There are a number of myths that are causing many workers to not buy disability insurance, according to Prudential’s whitepaper, “Why Disability Income Protection Should Be Part of Your Financial Wellness Toolkit.”
While a majority of employers offer short-term disability and long-term disability benefits to their employees, only 38 percent of workers in private industry were participating in STD income insurance; 33 percent were participating in LTD income insurance, and more than 50 million U.S. workers don’t have disability income insurance.
“Prepared or not, most Americans are at least aware that they should attempt to save for emergencies and retirement,” the authors write. “Most, however, overlook taking the right steps to protect against one of the greatest threats to their overall financial security: being unable to earn a paycheck as a result of a short- or long-term disability.”
“The cruel irony of this is that evidence shows that those who are financially stressed are at an increased risk of experiencing a disability,” they write.

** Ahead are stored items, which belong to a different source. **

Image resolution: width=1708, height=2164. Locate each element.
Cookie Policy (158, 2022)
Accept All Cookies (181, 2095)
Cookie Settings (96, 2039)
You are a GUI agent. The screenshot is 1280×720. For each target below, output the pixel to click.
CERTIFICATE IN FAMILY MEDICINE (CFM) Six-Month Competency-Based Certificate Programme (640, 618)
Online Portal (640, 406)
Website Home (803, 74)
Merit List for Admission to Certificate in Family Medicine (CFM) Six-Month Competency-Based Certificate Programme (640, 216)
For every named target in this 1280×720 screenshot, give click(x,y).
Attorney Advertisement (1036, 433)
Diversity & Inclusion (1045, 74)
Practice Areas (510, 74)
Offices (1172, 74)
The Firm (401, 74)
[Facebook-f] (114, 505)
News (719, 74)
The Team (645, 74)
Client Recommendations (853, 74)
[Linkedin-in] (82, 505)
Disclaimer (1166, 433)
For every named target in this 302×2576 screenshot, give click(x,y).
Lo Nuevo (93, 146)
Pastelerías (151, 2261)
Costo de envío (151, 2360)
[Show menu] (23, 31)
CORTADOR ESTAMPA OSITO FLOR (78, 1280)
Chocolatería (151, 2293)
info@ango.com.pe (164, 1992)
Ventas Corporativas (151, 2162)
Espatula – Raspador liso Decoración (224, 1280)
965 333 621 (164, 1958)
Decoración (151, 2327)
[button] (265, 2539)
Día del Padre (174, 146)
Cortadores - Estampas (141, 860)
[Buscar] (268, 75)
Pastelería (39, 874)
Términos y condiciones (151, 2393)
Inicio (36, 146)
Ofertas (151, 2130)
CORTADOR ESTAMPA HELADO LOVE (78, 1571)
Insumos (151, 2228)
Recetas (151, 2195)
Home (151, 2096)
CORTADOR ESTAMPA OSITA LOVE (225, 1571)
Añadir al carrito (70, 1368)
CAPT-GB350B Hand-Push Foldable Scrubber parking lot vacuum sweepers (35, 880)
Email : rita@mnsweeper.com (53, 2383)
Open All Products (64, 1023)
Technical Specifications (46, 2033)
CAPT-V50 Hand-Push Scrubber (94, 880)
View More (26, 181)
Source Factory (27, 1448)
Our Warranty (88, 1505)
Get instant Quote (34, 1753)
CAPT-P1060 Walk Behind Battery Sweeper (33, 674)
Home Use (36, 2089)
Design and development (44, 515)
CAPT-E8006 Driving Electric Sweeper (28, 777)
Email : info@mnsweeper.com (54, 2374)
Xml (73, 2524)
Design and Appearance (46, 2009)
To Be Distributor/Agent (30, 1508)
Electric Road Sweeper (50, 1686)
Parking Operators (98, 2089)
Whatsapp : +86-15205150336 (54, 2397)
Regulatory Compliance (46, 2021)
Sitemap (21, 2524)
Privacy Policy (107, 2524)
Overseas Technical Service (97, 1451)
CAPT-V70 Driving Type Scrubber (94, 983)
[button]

Many workers are not opting for these benefits because they erroneously believe that a disabling illness or injury will be automatically covered by workers’ compensation or Social Security disability insurance. However, workers’ comp benefits only cover accidents or injuries that happen at work and SSDI benefits pay just above the poverty level – just $14,364 a year on average. Moreover, the benefits aren’t automatic, as the there are stringent eligibility requirements for SSDI, and the average processing time is more than two years.
Other myths that keep people from buying disability insurance include the false assumption that young people are not likely to suffer from a disability; that the individual has enough savings to cover time off; and that enrolling in disability insurance is time-consuming and requires a medical exam.
Employers can help dispel these myths and also make it easier for workers by auto-enrolling them into disability insurance plans, following 2018 guidance by the Labor Department, according to Prudential.
“Employers need to devote extra effort to communicating the criticality of preserving an income stream in the event of a disability,” the authors write. “This must include grounding employees in the reality of what it means to be disabled and the likelihood of incurring a disability, since some of the most common triggers of disability claims include pregnancy, debilitating pain from musculoskeletal disorders, digestive disorders and mental health issues including depression and anxiety.”
Employers should also make sure they have a comprehensive and effective return-to-work program in place that helps workers overcome any psychological as well as physical barriers they may face coming back to work after suffering a disability, according to Prudential. “A properly implemented RTW program helps employees shift their focus away from the experience of being disabled and back to rejoining their workplace community, regaining much-needed income, and getting back on a path to financial wellness,” the authors write.